A psychopath, alone in the desert exhibits no identifiable antisocial traits. Give him a shiv and stick him in a
prison cafeteria, and eventually he'll show his true colors. In just the same way, Michael Jackson when he was
without money, power, and millions of fans, didn't demonstrate his antisocial behavior. But now -- well, I think
the two recent documentaries recently shown on network television speak for themselves.
The first out of the gate, a british production titled, "Living With Michael Jackson" didn't seem to indict the man
enough, so NBC's Dateline decided they should reiterate the horror. Focusing mostly on three subjects, (plastic
surgery, pedophilia, and financial trouble), Dateline sought to boil their target down to a loose two hours. Instead
of addressing each topic with its own segment, they instead covered each of them at least once in between
commercial breaks. If they really wanted to drive the point home, they could have highlighted each subject in
three separate segments, which would have provided badly needed coherence.

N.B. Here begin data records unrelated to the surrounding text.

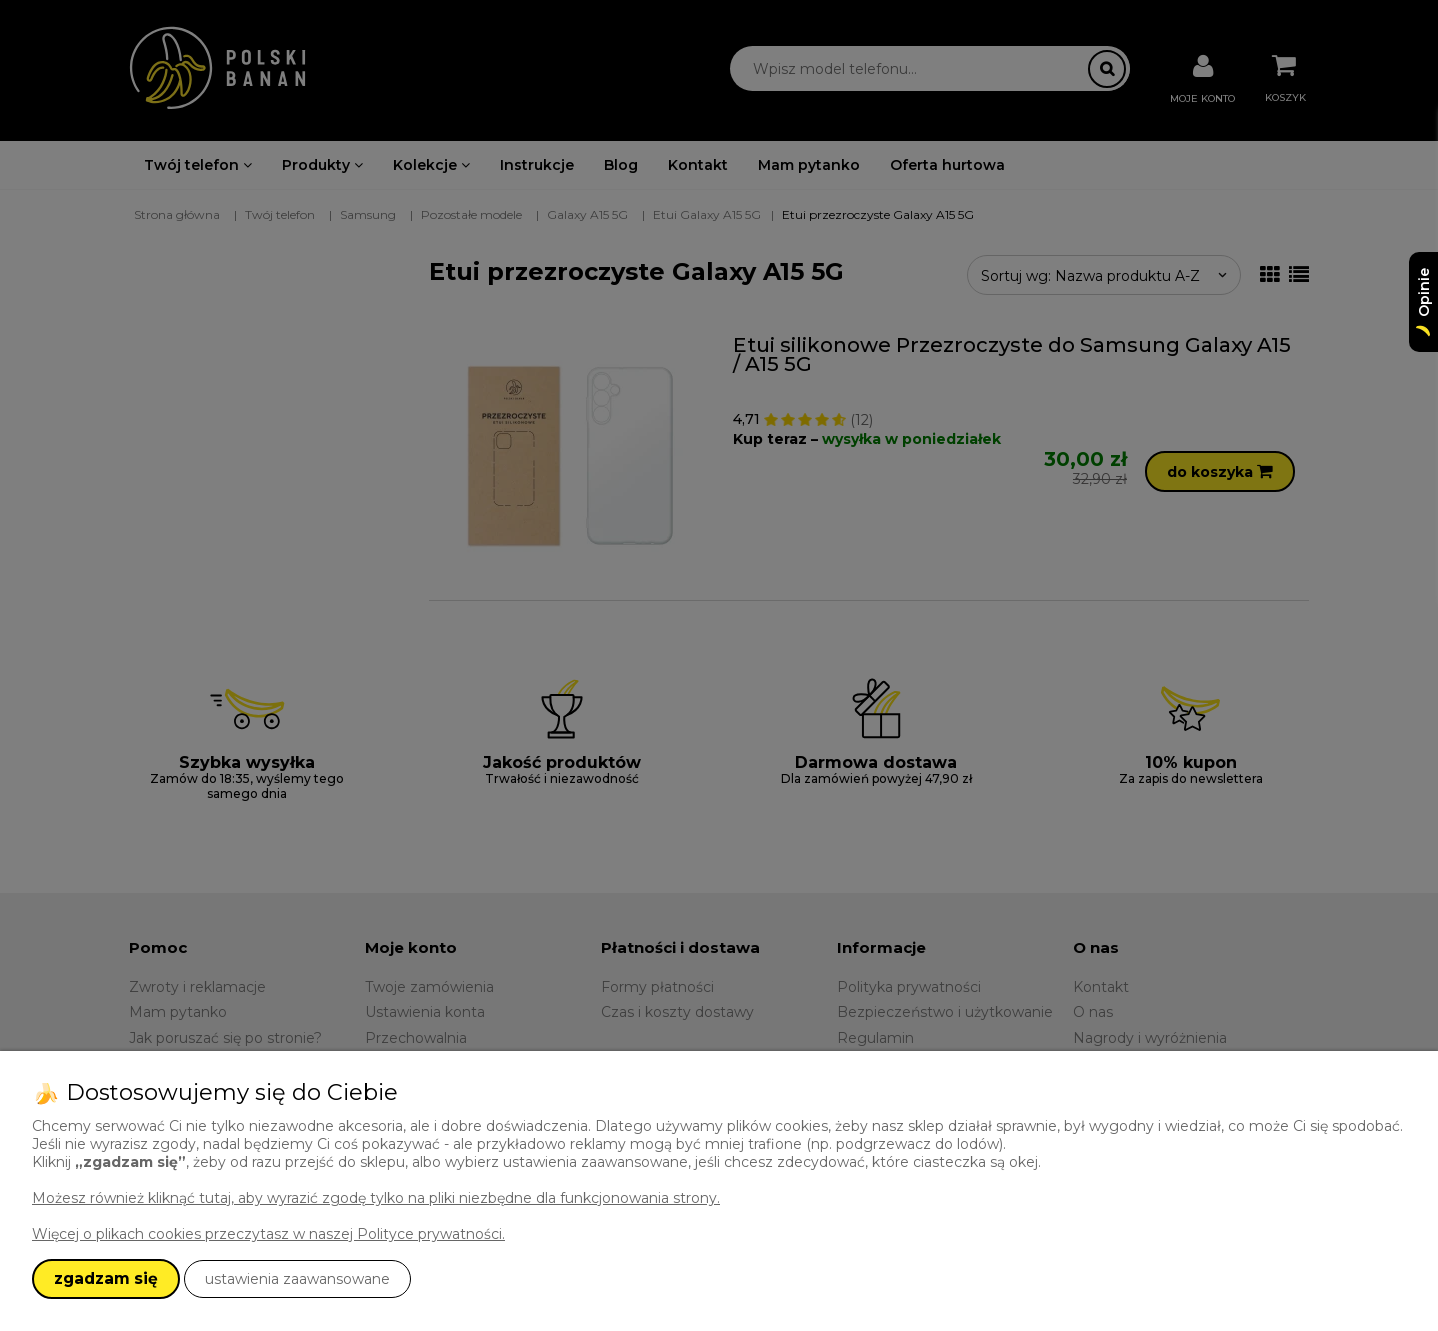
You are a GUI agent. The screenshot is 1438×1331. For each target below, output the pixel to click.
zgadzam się (106, 1278)
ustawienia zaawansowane (297, 1279)
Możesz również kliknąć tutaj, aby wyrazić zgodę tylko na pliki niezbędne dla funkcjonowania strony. (376, 1198)
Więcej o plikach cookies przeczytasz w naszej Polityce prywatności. (268, 1234)
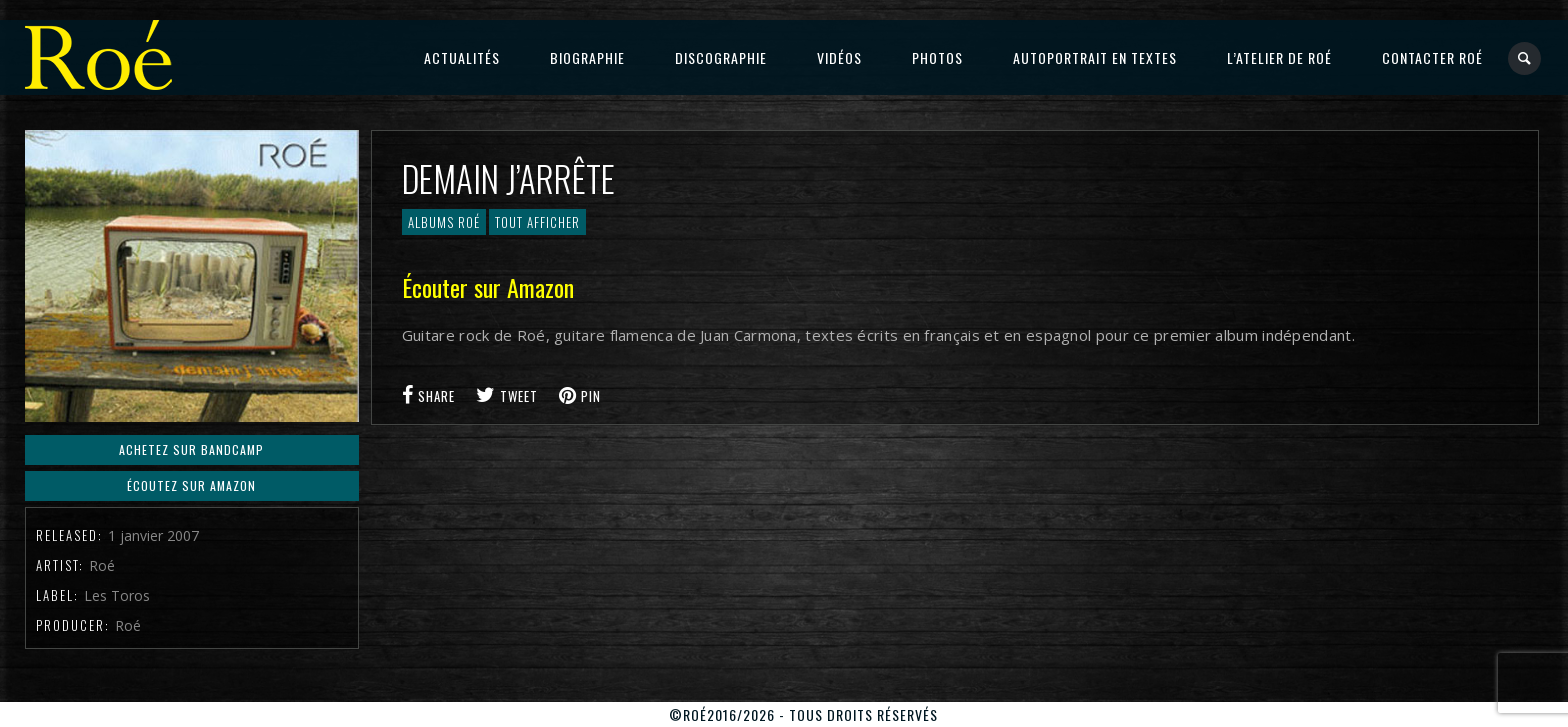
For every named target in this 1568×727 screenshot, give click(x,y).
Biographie (587, 57)
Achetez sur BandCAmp (191, 449)
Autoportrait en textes (1095, 57)
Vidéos (839, 57)
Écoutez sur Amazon (191, 485)
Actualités (462, 57)
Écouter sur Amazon (488, 287)
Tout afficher (537, 222)
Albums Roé (444, 222)
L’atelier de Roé (1279, 57)
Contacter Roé (1432, 57)
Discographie (721, 57)
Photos (937, 57)
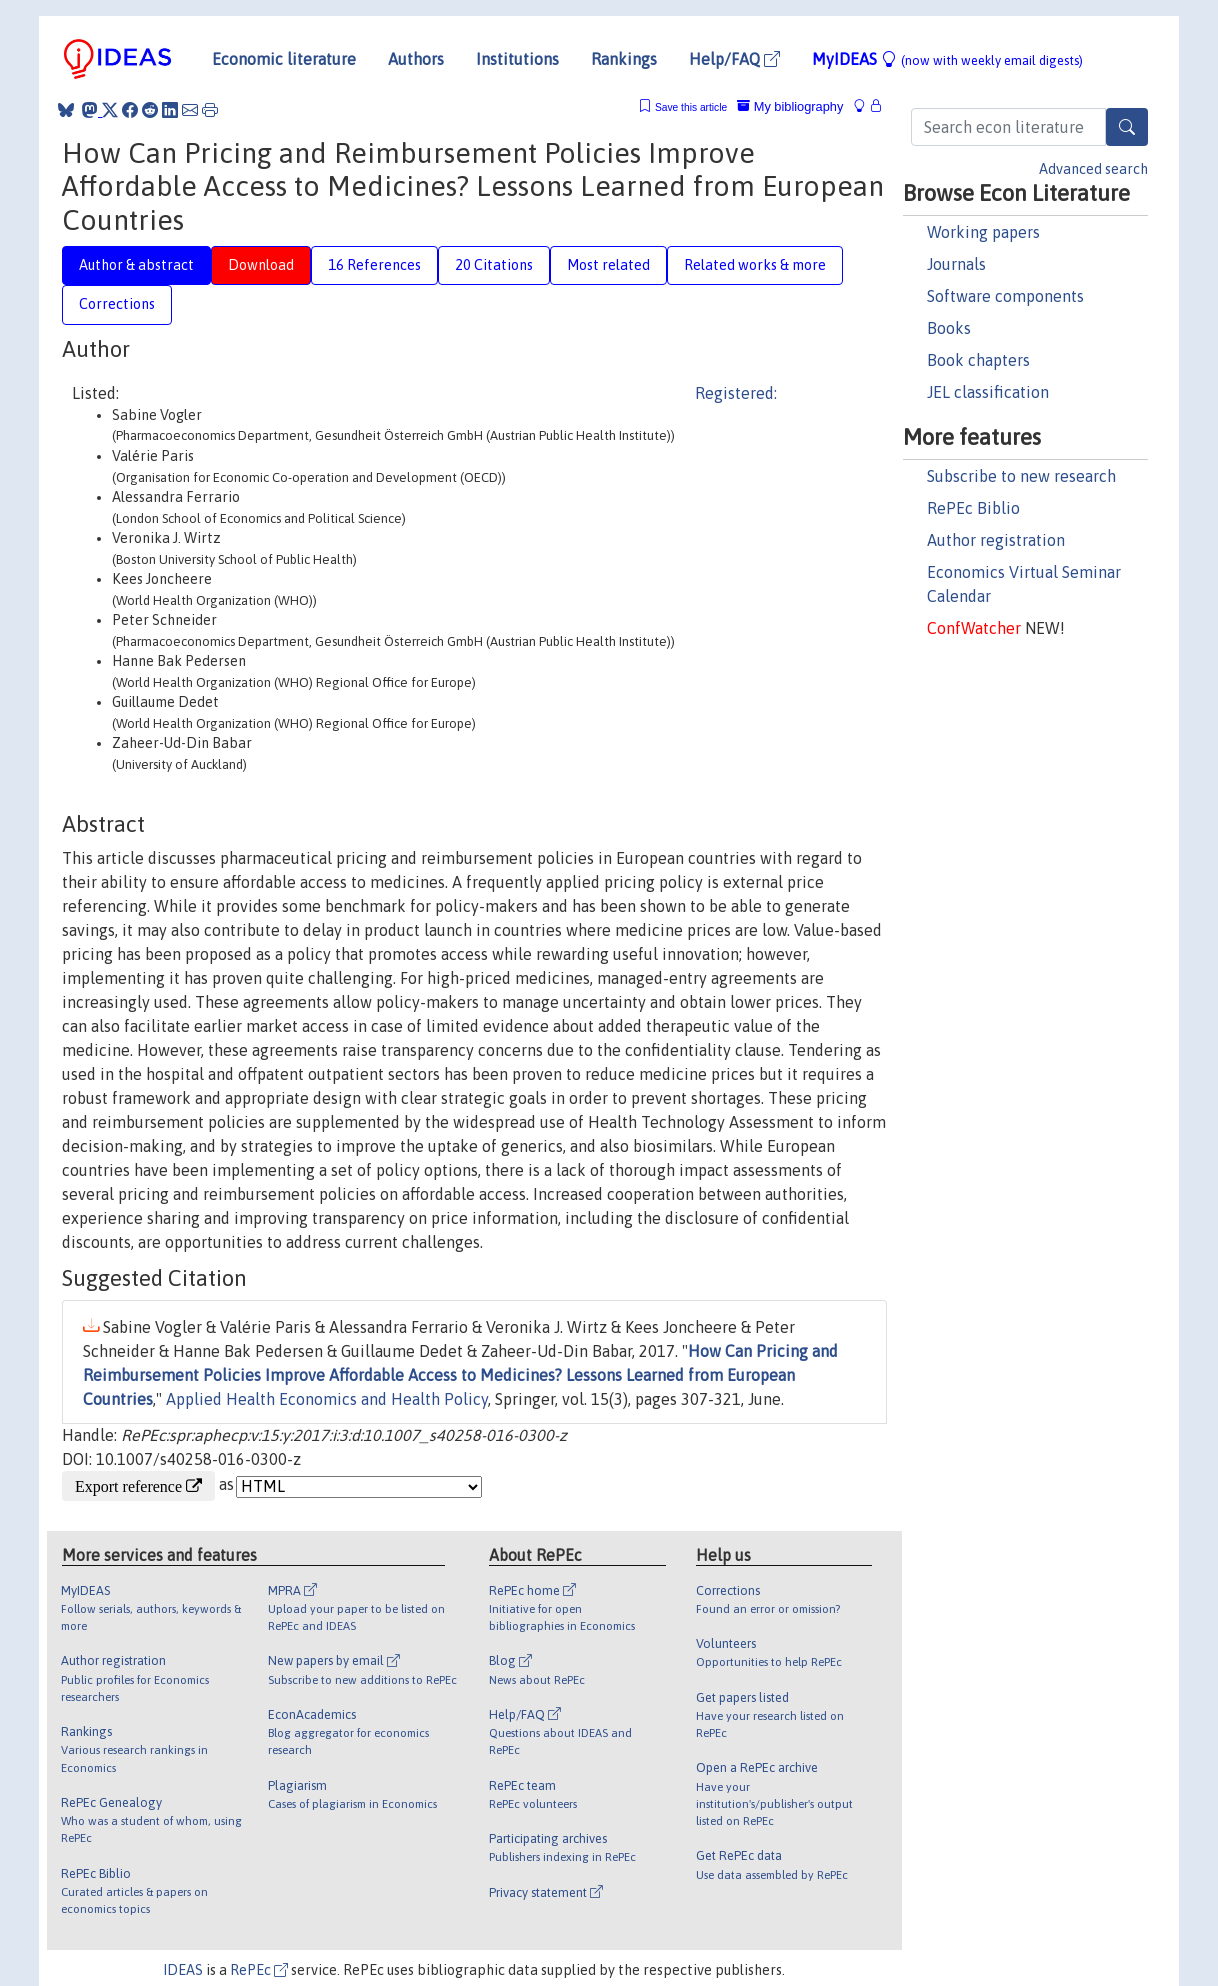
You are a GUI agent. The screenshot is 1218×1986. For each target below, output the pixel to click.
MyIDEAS (947, 59)
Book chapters (978, 360)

Apparently they decided to throw all of their footage and commentary into the big "freak expose" Cuisenart; each
segment bounced around a lot -- first we see someone rebut MJ's claim that he only had two plastic surgeries on
his face, then we see the lead investigator of the sex abuse case, then back to plastic surgery again. Then, to
commercial.
It would be cynical to think that they were just trying to pad the show out to two hours, but they did repeat some
footage, while constantly reiterating the surgery/child abuse themes, mentioning possible financial ruin only in
the last ten minutes. Perhaps, a more cynical analysis would lead us to believe that the reason they didn't simply
address an issue and be done with it was to keep people tuned in during the commercial breaks. Each teaser
leading up to the breaks repeated the topics, promising that more information would be revealed after the
commercials. (Never mind that this wasn't the case. All we saw was footage similar to what had come before,
and the same people showing either indignation or support for Michael without adding new information.)
I appreciate the fact that this was a hastily thrown together grab for ratings (especially when you consider the
fact that it was up against the finale of Joe Millionaire in most markets), but what excuse is that for a major
media outlet to allow the program to be an incoherent mess of unsettling, disturbing material? Michael Jackson is
creepy enough as it is, why create a program with no narrative, no depth, and only three major points that
sprawled to two hours?
As far as the spate of Jackson documentaries, I can only put it this way: Marylin Manson didn't faze me. Eminem?
Doesn't scare me at all. But Michael Jackson inspires an unholy dread in the pit of my stomach every time I see
his face. With a brain, more horribly twisted than his body, he's become something of a bogeyman for me,
representing evil unleashed in the world.
For the record, I developed these feelings while watching "Living With Michael Jackson", before I'd seen the
Dateline report. I'm sure that I've been manipulated, but I congratulate the producers of the program for their
truly remarkable job. The media works.